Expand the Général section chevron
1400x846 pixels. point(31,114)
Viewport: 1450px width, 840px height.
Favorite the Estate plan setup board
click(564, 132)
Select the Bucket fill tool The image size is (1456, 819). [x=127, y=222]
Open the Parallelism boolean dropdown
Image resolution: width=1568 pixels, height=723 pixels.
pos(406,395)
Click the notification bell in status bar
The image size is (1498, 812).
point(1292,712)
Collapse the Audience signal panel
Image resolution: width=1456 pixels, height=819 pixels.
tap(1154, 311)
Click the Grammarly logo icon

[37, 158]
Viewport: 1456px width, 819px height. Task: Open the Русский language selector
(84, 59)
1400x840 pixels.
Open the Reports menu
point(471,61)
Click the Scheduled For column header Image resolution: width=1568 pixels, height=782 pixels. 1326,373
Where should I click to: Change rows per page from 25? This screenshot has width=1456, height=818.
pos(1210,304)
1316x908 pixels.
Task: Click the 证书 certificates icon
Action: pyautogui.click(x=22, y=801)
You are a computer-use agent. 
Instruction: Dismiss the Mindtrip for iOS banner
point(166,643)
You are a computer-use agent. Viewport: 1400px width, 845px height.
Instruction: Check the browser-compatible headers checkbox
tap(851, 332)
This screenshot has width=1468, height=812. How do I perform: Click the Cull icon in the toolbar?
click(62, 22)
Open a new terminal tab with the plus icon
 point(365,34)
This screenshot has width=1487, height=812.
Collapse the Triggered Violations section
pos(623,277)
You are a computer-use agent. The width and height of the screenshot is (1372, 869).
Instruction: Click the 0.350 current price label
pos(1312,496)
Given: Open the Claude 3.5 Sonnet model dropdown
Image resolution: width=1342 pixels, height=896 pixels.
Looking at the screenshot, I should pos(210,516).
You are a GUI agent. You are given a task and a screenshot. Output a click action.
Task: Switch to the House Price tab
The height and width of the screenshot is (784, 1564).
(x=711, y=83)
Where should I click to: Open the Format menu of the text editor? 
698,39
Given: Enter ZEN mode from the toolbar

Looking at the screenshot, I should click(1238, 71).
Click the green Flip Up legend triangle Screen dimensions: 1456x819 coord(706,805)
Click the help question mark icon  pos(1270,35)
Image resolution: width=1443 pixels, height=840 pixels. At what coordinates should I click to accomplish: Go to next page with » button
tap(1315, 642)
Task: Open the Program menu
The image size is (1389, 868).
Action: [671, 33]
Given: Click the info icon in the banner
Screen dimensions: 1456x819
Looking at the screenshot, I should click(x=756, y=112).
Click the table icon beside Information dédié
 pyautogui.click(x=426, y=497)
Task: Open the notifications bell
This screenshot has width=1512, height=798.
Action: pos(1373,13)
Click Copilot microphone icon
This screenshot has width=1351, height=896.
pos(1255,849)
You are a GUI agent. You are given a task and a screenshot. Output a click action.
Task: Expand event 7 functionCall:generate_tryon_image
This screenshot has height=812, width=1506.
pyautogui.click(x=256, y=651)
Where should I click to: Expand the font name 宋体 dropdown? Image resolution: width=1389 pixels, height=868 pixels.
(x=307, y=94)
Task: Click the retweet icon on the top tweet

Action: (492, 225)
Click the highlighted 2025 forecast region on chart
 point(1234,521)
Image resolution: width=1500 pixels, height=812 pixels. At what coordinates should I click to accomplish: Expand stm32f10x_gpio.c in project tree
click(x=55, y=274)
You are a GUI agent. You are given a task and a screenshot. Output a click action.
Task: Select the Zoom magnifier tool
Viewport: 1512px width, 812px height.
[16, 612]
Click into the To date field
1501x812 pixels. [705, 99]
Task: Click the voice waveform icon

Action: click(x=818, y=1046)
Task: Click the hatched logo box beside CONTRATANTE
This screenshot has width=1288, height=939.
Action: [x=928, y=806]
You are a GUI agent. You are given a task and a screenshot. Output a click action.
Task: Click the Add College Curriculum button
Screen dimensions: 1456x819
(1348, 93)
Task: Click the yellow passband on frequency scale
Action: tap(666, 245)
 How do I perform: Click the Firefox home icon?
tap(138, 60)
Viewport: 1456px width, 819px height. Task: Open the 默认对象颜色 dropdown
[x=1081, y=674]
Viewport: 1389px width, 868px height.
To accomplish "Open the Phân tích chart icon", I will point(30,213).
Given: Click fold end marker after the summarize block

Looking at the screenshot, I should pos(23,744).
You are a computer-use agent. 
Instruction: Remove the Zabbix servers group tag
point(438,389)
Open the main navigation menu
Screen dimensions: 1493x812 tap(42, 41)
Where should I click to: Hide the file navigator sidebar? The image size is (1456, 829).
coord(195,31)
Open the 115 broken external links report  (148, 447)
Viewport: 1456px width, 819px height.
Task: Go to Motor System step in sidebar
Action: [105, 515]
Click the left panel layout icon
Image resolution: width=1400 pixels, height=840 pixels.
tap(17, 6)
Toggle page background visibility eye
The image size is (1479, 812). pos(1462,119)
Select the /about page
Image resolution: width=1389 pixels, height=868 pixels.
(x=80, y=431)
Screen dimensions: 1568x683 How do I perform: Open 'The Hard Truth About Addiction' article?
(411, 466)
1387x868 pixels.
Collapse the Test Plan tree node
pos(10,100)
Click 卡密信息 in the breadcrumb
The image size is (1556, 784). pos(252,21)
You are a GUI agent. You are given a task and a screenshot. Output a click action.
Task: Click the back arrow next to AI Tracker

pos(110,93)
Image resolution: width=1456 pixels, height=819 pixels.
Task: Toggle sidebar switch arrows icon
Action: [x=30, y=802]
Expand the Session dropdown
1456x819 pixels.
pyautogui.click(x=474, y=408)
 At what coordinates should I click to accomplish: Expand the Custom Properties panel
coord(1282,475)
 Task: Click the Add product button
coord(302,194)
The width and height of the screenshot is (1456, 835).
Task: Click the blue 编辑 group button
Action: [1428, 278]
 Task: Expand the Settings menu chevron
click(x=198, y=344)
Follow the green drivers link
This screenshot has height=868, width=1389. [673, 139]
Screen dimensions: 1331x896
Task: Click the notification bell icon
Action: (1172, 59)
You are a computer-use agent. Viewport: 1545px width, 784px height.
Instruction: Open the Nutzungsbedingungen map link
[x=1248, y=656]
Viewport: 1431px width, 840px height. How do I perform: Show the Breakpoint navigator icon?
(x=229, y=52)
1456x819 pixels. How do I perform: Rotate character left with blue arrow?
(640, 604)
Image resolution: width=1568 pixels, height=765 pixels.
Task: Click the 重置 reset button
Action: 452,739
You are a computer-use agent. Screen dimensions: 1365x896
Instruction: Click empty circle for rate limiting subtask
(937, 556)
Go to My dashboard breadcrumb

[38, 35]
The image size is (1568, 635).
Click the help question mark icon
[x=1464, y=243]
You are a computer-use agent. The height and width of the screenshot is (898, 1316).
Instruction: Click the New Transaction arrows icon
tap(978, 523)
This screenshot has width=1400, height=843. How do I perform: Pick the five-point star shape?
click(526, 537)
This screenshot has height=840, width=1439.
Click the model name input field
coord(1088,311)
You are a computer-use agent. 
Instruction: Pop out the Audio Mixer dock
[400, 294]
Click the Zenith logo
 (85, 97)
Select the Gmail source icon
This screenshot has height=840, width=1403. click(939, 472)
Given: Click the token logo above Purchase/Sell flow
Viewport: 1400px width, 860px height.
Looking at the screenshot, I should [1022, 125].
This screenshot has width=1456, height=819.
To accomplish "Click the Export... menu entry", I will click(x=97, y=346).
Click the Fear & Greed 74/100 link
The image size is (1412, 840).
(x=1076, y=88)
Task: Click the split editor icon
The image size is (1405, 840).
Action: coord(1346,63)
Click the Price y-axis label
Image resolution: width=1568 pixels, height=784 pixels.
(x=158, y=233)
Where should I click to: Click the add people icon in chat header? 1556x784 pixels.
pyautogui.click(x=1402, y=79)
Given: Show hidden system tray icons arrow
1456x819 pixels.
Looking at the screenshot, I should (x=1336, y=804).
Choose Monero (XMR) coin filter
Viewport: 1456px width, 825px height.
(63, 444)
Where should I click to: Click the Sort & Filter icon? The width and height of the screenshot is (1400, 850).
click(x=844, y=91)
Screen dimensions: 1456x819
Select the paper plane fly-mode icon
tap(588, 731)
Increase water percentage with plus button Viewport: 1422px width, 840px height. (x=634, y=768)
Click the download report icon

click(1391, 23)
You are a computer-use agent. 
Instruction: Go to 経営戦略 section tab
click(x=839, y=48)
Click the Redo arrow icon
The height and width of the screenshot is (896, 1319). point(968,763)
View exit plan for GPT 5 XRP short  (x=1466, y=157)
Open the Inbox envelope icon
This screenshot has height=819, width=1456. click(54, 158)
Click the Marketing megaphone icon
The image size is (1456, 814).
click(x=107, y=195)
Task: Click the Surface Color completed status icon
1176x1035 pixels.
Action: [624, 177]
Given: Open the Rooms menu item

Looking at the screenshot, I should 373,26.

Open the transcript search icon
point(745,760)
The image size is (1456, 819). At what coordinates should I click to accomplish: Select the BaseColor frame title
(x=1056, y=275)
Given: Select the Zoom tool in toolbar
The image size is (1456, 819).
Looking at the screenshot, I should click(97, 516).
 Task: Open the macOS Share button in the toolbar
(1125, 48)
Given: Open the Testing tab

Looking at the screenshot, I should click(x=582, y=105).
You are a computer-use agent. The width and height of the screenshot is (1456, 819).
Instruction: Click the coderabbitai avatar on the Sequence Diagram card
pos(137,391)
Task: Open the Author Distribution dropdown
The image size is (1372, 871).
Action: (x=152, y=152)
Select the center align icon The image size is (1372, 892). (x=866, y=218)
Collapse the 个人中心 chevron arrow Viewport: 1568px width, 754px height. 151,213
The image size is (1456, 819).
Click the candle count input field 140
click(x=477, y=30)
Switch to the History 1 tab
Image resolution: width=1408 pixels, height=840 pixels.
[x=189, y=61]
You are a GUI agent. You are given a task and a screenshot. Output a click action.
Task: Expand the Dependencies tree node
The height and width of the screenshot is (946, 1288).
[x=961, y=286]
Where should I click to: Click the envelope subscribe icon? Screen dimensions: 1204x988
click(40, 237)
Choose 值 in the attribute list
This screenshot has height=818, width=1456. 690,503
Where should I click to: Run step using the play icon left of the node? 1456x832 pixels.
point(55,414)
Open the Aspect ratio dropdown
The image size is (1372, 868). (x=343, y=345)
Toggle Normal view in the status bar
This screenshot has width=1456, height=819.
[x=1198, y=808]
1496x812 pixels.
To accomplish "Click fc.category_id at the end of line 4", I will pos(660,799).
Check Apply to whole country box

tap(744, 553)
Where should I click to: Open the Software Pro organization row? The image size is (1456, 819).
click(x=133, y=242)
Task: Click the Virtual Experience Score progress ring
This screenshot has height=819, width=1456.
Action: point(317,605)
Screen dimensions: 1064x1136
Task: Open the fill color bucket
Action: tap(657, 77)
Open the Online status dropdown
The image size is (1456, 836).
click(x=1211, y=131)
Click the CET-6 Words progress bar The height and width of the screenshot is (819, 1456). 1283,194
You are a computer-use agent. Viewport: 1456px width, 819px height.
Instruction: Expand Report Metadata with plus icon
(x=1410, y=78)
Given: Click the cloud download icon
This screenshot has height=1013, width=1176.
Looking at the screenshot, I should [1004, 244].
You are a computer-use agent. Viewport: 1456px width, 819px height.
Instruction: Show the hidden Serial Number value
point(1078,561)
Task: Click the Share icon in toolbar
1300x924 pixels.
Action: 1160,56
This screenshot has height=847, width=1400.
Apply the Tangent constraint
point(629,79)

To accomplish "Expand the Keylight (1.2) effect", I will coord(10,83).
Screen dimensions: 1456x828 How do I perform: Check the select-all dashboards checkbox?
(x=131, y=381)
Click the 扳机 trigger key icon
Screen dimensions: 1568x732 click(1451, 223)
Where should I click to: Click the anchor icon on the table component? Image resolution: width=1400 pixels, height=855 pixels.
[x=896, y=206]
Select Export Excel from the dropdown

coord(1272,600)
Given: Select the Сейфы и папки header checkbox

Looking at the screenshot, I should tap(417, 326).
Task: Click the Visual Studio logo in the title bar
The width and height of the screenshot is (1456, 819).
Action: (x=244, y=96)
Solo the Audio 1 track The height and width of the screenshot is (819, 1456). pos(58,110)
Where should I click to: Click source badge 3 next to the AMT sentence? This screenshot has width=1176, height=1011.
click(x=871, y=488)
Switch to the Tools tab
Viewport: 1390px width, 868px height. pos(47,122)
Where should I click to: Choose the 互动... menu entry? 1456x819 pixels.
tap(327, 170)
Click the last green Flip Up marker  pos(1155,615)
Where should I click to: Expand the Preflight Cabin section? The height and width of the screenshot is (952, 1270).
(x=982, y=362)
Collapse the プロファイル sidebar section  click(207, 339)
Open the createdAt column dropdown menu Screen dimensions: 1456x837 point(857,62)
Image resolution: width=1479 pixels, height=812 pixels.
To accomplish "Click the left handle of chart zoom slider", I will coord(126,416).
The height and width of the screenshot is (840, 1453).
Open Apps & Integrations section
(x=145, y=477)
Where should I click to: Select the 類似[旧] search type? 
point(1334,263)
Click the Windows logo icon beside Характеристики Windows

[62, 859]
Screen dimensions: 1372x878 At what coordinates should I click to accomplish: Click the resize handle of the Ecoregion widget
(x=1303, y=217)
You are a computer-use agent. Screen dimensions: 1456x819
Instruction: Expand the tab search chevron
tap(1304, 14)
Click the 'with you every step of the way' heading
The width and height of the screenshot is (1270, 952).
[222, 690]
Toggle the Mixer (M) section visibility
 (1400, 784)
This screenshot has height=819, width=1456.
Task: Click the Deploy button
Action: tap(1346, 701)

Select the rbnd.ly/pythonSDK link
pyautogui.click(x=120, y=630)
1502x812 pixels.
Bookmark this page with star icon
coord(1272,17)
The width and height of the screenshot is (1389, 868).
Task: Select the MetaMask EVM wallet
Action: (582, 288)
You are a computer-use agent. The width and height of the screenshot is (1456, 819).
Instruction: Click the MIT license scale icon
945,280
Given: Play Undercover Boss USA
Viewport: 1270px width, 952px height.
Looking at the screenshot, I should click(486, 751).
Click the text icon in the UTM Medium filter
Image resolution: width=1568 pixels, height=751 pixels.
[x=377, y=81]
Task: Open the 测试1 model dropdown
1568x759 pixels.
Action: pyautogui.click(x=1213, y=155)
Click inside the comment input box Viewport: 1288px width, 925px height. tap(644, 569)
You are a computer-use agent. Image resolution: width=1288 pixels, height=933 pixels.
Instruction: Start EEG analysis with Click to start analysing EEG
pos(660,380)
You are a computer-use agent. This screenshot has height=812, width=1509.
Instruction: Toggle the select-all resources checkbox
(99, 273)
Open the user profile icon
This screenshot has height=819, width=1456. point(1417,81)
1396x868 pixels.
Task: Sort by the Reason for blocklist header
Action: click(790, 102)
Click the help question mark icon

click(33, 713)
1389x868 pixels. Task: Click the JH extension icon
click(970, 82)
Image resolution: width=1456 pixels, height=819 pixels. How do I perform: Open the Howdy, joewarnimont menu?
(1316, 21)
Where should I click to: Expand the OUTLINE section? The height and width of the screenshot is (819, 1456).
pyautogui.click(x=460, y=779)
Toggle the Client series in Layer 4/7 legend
----
Requirement: Report every line of the data above that contains the string "legend" by copying it in full.

Expected answer:
Click the green Flip Up legend triangle Screen dimensions: 1456x819 coord(706,805)
Toggle the Client series in Layer 4/7 legend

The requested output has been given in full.